# [Material supplied]
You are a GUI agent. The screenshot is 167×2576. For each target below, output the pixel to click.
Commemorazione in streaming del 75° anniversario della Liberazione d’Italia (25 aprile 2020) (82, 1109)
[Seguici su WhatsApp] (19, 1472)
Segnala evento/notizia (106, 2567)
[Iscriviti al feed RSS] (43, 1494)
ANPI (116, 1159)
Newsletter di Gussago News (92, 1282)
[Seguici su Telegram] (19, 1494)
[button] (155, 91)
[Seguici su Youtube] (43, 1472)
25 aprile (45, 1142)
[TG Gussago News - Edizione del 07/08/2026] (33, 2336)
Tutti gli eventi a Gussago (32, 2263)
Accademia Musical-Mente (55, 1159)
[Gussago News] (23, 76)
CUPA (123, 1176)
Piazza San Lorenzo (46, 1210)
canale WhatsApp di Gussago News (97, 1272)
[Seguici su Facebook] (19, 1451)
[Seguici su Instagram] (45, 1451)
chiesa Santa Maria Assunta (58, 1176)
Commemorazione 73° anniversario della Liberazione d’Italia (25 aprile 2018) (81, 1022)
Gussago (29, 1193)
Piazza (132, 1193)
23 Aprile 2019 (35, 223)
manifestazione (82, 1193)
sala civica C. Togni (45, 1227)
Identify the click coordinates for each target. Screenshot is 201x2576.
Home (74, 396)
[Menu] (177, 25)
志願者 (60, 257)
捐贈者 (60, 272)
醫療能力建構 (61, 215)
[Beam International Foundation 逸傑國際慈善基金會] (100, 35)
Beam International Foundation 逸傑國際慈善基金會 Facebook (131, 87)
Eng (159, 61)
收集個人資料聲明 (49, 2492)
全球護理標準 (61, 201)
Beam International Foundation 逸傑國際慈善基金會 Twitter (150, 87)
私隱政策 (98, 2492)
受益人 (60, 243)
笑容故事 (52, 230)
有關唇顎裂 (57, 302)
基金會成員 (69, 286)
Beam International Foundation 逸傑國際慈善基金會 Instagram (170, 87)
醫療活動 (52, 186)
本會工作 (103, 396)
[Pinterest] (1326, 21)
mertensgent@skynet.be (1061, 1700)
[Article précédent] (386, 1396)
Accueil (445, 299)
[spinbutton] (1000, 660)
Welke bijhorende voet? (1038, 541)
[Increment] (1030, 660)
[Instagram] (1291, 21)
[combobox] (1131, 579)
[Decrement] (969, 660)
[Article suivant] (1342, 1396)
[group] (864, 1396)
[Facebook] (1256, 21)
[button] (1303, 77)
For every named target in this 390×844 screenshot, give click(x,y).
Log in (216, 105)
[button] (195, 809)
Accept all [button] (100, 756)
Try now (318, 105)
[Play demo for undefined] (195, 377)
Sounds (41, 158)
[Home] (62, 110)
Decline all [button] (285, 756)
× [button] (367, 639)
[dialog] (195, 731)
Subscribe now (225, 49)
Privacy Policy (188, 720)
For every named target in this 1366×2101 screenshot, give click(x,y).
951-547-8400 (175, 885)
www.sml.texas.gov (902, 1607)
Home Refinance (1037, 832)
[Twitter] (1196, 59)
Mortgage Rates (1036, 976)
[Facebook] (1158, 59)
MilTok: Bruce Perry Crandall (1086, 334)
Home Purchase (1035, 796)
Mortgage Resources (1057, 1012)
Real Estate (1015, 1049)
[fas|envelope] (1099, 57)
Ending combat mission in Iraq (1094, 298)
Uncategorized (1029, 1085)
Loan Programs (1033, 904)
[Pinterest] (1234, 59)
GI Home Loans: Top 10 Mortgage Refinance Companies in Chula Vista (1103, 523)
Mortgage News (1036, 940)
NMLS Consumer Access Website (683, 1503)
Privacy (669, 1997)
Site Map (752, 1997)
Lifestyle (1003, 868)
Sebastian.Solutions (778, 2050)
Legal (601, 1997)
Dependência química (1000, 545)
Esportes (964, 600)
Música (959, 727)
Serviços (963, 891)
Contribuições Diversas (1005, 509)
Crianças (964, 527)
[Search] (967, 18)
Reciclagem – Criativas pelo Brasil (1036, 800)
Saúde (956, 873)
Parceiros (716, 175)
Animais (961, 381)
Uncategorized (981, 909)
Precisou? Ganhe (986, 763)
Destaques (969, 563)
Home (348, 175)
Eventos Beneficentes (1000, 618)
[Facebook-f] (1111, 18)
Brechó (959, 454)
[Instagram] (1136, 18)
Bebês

# [Instructions for the task]
Copy out every line in the listing where the word "Beam" appears.

# [Exercise solution]
[Beam International Foundation 逸傑國際慈善基金會] (100, 35)
Beam International Foundation 逸傑國際慈善基金會 Facebook (131, 87)
Beam International Foundation 逸傑國際慈善基金會 Twitter (150, 87)
Beam International Foundation 逸傑國際慈善基金會 Instagram (170, 87)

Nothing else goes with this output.